We open our jaws wide,
balloon our throats
swing ancestral anaconda notes down
across the emerald city.
We dance antic swags, ellipses, somersaults,
wound the air
with our bass, treble, bellowing melodies.
The women go first
and the men sing back in waves,
above the recitative.
And later with dusty feet,
we wander like leathery kites
shipwrecked with words.
Wanting again to float above it all,
we drill underground instead
to look for our voice,
deep inside the belly of the whale.
We sing ourselves back
and become once again whole.
I like the way you wrap your hand round my fingers
so that I feel bird-boned and small.
I inhale you deeply
shoals of lethargy.
You circle my shoulders
draw me close to your side
as a ribbon
I slipped a silver ring
into your pocket
intending to settle you down.
But sometimes when wind whips
the tops of the cedars
and the white dog howls on the stair
I scrape my tin spoon
on the blue china bowl
and tether me here.
Judith Neale is a Canadian poet, mentor, educator, opera singer and spoken word performer.
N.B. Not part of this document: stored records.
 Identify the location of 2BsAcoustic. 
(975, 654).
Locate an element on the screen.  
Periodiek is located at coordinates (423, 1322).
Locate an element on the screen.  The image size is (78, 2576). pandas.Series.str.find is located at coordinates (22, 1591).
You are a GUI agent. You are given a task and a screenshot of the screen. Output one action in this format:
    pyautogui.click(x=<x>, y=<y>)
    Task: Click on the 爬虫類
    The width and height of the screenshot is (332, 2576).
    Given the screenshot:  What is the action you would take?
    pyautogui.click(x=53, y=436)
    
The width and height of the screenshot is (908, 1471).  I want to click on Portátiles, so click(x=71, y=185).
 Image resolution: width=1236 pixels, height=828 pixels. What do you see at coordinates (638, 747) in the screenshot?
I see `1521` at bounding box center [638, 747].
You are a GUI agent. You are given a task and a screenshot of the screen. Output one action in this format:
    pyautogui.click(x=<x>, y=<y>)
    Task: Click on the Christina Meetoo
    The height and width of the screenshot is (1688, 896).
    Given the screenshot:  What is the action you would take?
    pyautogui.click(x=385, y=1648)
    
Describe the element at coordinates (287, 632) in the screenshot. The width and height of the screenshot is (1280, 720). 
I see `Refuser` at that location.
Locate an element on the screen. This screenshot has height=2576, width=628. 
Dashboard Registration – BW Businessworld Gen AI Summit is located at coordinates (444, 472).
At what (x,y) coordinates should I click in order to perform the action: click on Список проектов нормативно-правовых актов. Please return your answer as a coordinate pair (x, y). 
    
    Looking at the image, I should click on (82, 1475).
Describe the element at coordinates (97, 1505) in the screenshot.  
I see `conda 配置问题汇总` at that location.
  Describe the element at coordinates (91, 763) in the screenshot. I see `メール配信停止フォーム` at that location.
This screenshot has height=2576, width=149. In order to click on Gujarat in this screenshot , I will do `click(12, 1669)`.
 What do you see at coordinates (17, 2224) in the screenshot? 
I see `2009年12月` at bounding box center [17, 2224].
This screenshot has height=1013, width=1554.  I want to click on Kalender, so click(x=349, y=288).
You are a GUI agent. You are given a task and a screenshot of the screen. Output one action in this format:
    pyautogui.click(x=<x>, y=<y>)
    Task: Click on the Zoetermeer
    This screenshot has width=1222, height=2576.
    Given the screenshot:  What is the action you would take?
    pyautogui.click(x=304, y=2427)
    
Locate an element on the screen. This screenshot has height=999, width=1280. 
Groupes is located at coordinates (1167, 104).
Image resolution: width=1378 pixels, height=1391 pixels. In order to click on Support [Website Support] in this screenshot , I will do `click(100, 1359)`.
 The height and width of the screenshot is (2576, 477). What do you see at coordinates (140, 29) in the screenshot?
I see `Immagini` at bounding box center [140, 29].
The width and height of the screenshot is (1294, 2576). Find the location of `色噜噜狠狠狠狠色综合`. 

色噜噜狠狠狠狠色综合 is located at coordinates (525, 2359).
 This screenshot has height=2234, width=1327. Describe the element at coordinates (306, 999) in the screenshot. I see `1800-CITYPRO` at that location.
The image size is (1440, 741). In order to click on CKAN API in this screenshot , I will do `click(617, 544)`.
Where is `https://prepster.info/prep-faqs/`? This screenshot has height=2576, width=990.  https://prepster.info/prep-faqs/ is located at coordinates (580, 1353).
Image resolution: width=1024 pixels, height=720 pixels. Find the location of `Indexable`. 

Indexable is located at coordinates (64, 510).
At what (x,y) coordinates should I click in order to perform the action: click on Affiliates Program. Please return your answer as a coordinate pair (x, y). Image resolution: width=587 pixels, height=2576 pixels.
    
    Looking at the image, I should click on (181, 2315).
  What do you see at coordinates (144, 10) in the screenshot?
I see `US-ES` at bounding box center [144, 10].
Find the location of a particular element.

She has published five collections of her poetry, the latest two being Quiet Coming of Light (Leaf Press, 2014), and Splendid in its Silence, which won the SPM Publications (London) Poetry Book Competition and was published in April 2017. She has also published her short stories and has been a finalist for The Pat Lowther award. Her poems were shortlisted for the Gregory O'Donoghue Poetry Prize in Ireland.